- Publisher: Carnell Software
- Designers: Roy Carnell Stuart A. Galloway
- Programmer: Roy Carnell
- Platforms: ZX81, ZX Spectrum, Commodore 64, TI-99/4A
- Release: 1982
- Genre: Action-adventure game

= Black Crystal =

1982 video game

Black Crystal is an action-adventure game released in 1982 for the ZX81, ZX Spectrum, Commodore 64 and TI-99/4A computers by Carnell Software Ltd.
It was the first in the "Third Continent Trilogy" of adventure games; followed by Volcanic Dungeon and The Wrath of Magra.

The game featured an epic story spanning many locations; Kingdom of Beroth, Castle of Shadows, The Shaggoth's Lair, The Temple of the Fire Demon, The Tower of Beroth, The Sea of Sand, The Underground Swamp, Gold Mine, Bridge Over Abyss, Temple Maze, Room of Pits, Lords of Chaos and finally The Black Crystal.

To load all of these locations on such early computers, the program employed a multi-load mechanism.

== Plot ==

The player takes the role of an adventurer who must traverse the fantasy Kingdom of Beroth to defeat Tobias.
Tobias has summoned a Black Crystal and this can only be destroyed by visiting six maps and retrieving seven rings of power.
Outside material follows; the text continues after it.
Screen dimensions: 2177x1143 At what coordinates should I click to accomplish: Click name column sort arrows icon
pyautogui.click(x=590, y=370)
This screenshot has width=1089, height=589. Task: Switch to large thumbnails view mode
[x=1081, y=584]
Once collected, the player must defeat Tobias in a final showdown.

== Gameplay ==

The game was primarily a text-adventure with a graphical map.

Completing a map allows the player to advance, while failure means a restart of the current map.
Each map is loaded in sequence from the tape and as such makes this ZX81 title feel unique.
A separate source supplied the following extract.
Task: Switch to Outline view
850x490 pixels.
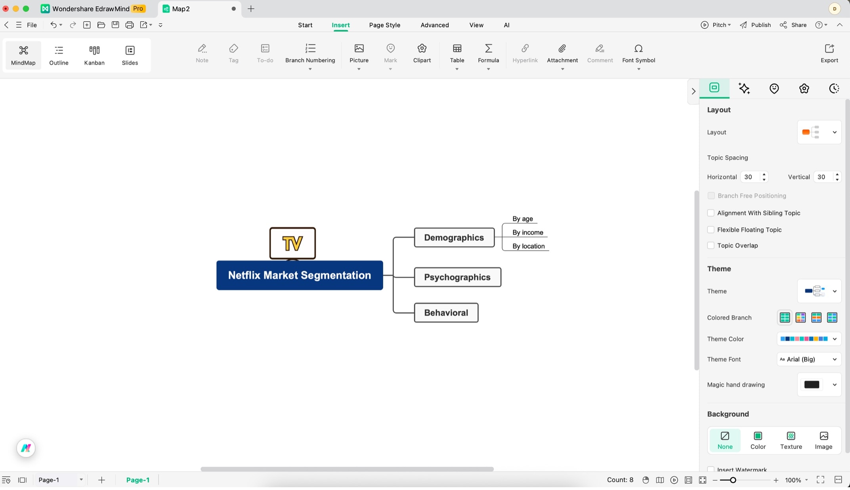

The player would have to enter commands to complete parts of the map, with different sections having different controls.

As the game-world was very big, the player could save and load progress, and could revisit locations by entering co-ordinates.
The player would rely on a mix of Purity, Physical Strength and Spiritual Strength to succeed the many tasks needed to reach the Black Crystal.

== Reception ==

Due in-part to its innovative multi-load approach, the game has been frequently cited as one of the best ZX81 adventure games.

"There are only two graphics adventures which stand out in the market at the moment. The first to be produced was Black Crystal from Carnell Software..."
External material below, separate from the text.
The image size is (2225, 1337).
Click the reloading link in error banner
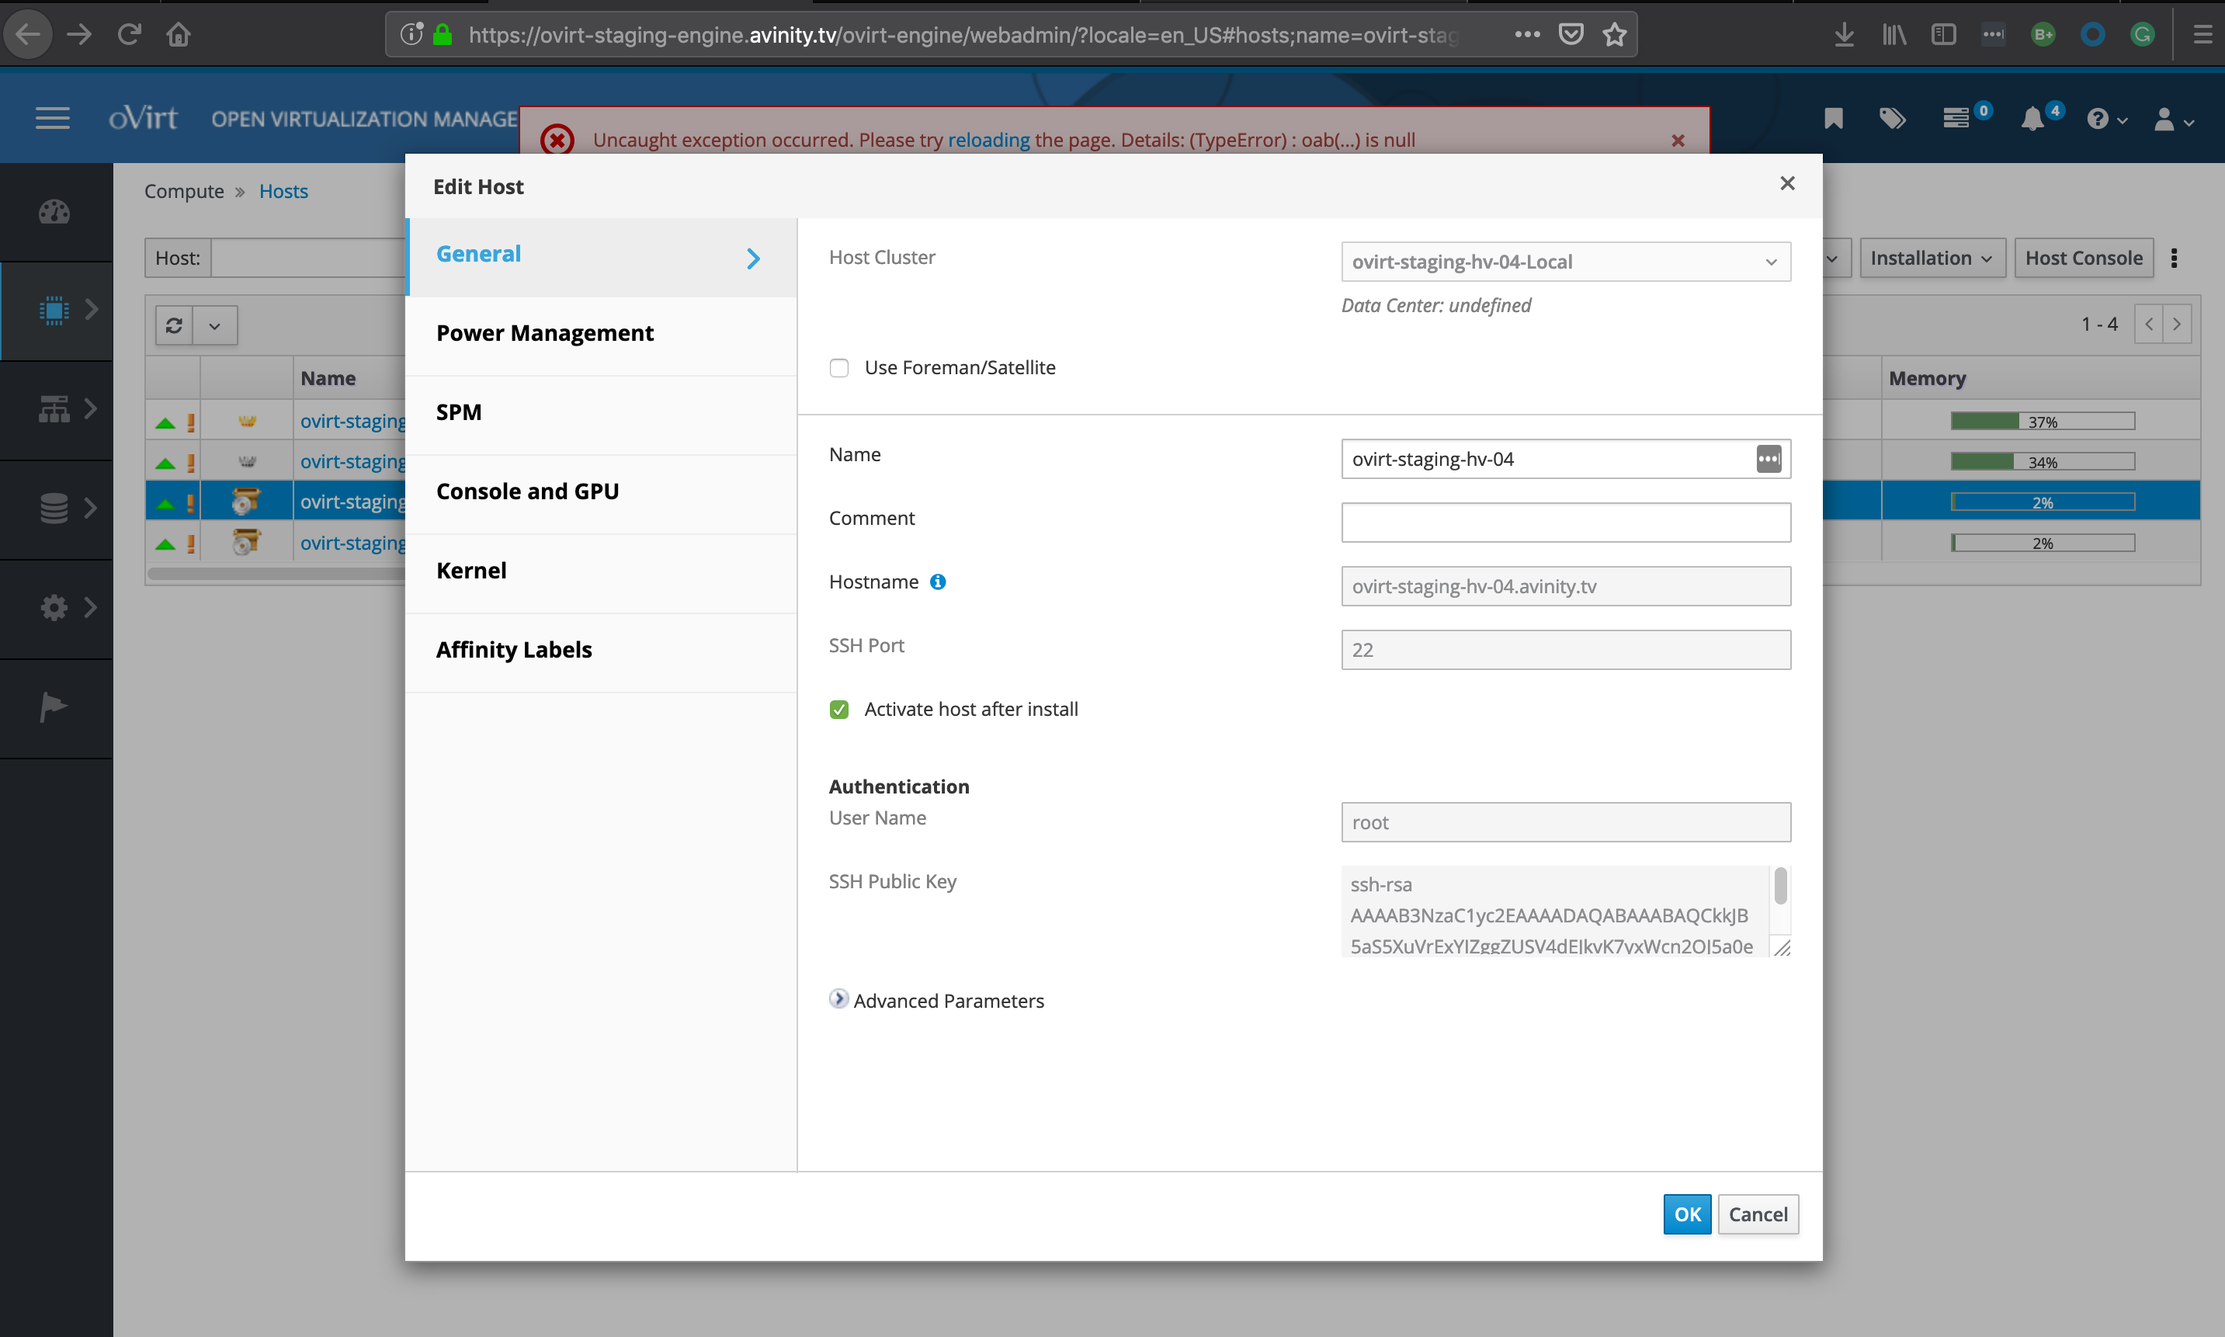[x=988, y=140]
"Black Crystal is the most ambitious adventure game I've seen for the ZX81, with elements of Lord Of The Rings grafted on to the adventure format. ...The program is large and is divided into six segments preceded by a short load test...it takes some time to master the use of keys controlling movement and weapons, and to discover the right tactics for various monsters. Still, Black Crystal has impressed me by its sheer quantity and generally high quality of presentation. I'm afraid I've become an addict."

A contemporary review described Black Crystal as a graphic adventure featuring six maps and a range of objectives, including finding keys and fighting enemies such as dragons. The reviewer also praised the game's presentation and gameplay.

"...There are a few of these games that have gone down is history... 3D defender, Black Crystal, QS Scramble and Galactic Trooper are all worth a play."